Tuesday, December 6, 2016

What Child Is This

it is interesting how seemingly unrelated things sometimes converge to make connections in our minds.  during this time of year, my wife and i watch lots of holiday movies, some great, like "it's a wonderful life," some not-so-great and pretty sappy.  though the election is over, we live near louisiana, and there is a senate race there that won't be finished until next week, so we are still having political ads for that election foisted on us as we watch tv.  it's the connection between a couple of these movies and one particular political ad that has infected my brain.

in one movie, the female lead is shown practicing yoga.  she and her adult daughters no longer attend the church where they used to sing in the choir.  they seem to have joined the "spiritual but not religious" movement, but, in the end when all the conflicts in the story are resolved, we see the mom in her choir robe singing in the church choir again.  she steps forward out of the choir, a spotlight shines on her, she invites her family to come to the chancel where they are substitutes for the holy family in her closing solo.

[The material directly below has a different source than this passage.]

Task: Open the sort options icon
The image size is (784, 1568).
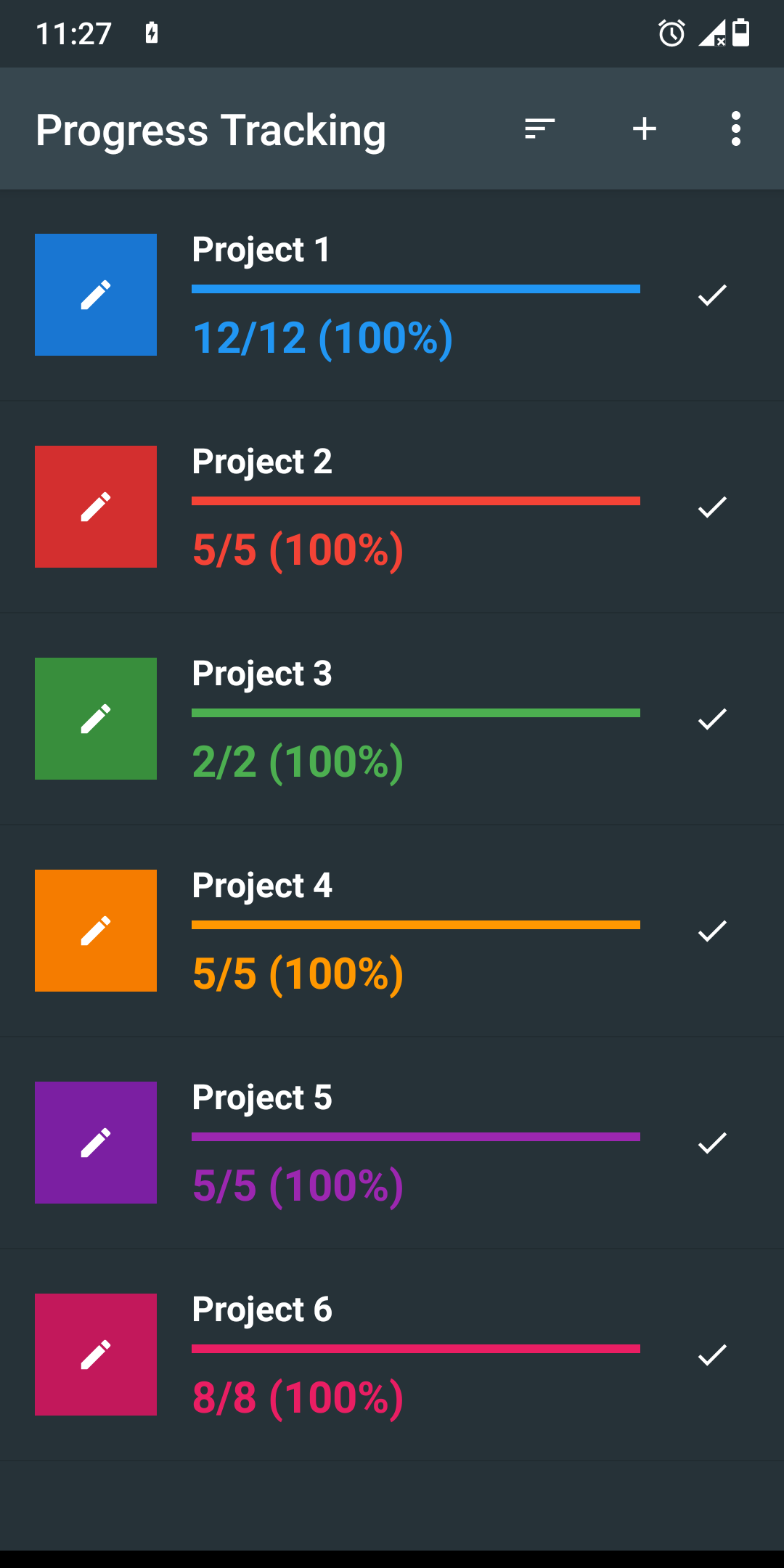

in the second movie, set in the "wild west," an outlaw is responsible for accidentally killing the pastor of a church in a small town in the aftermath of a bank robbery.  as he dies, the pastor tells the man that he can change, that every wrong act can be forgiven.  in his remorse, the outlaw flees the scene to live a life of seclusion.  his two partners seek him out, an argument ensues, and, in the process of trying to escape, he is shot and left to die by his former friends.   a woman and her two children find the man alive near their farm, take him into their home, and nurse him back to health.  every night she reads the children a bible story, and the two stories that stick in the mind of the injured outlaw are those of the prodigal son and the good samaritan.  the outlaw becomes a changed man, falling in love with the widowed woman and helping her care for her two children and the farm.  in the end, we discover that the pastor he killed was the woman's husband and the children's father, but they forgive him, recognizing that he is not the same man who killed their husband and father.

in the commercial, the conservative candidate lists his "core beliefs."  one of them is, "i believe in God; the second is, "i believe we don't owe anything to illegals;" another is "i believe in love, but i believe in carrying a handgun just in case."  i've heard his beliefs so many times that i mute the tv every time i see his face.

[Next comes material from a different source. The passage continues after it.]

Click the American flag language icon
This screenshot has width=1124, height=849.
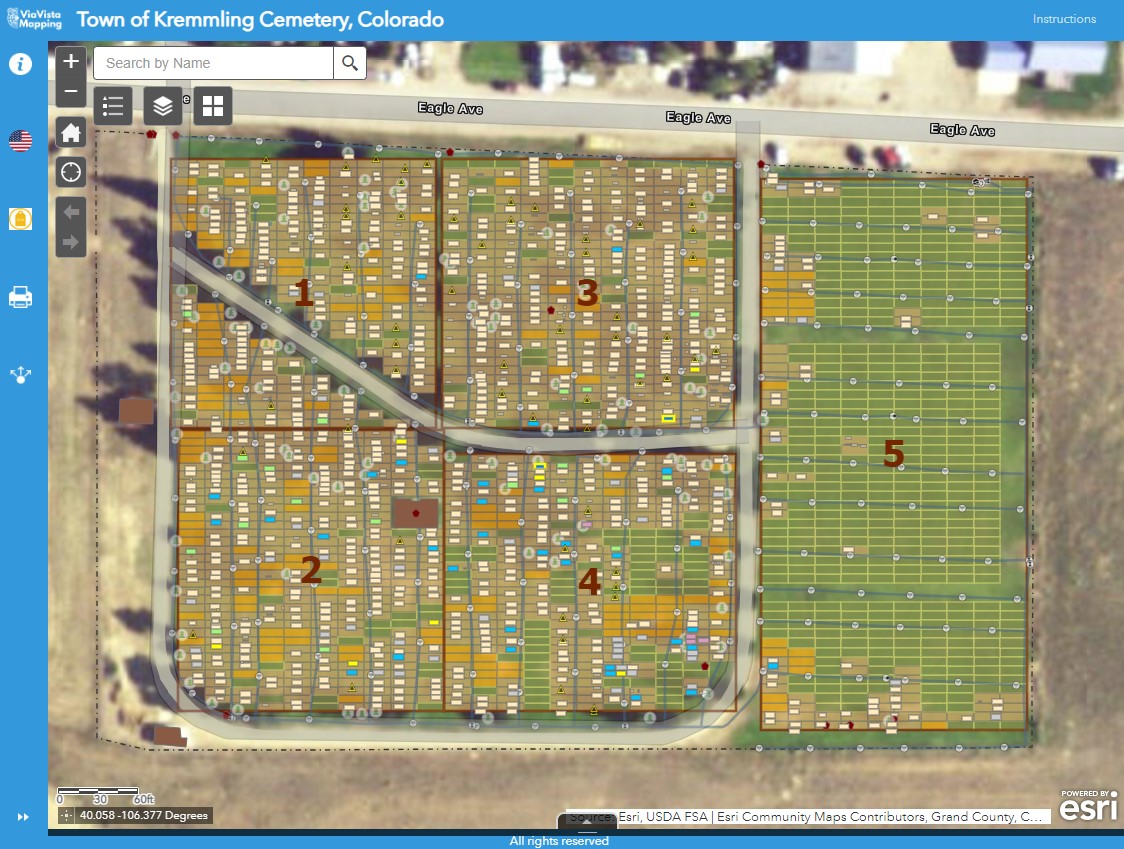[x=20, y=140]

all three of these that i've described trouble me:  the first movie by its vague religiosity that finally leads to a mawkish recreation of the christmas manger tableau, the second movie by its insistence that change for the good requires becoming a christian, and the commercial by the candidate using "God," "illegals" "love," and "carrying a handgun" as non-too-subtle codewords to appeal to his evangelical base.  of the three, i found the redemption movie the least bothersome, despite its insistence on christianity as the only path to change; in it, the woman and her children care for the injured outlaw, acting as his "good samaritan," and in the process, they are able to let go of the loss of the pastor-husband-father and move on with their lives, while the outlaw finds a way to forgive himself and to make amends for his past actions.

the religiosity of these three--the two movies and the political ad--is what ties them together in my mind.  this idea that religion, and particularly the christian religion, is the only effective way to do good in the world is offensive.  i sometimes think that God laughs at our use of religion as a means of separating the "good" from the "bad," those following our brand of religion being the good, while everyone else is bad.  i wonder if the real truth isn't that we are born with the ability to be both good and bad, and religion or lack of religion has little to do with which prevails in our lives.  rather, it is the choices we make, the skillfulness with which we live our lives, and the influence of those who surround us in our formative years that determines whether good or evil fills our hearts.

may we take responsibility for our own choices.  may we overcome bad influences and relish good ones.  may we try to live more skillfully each day that we are given.  may the true meaning of christmas, the potential for good that the birth of every child brings to the world, fill us during this season.  shalom.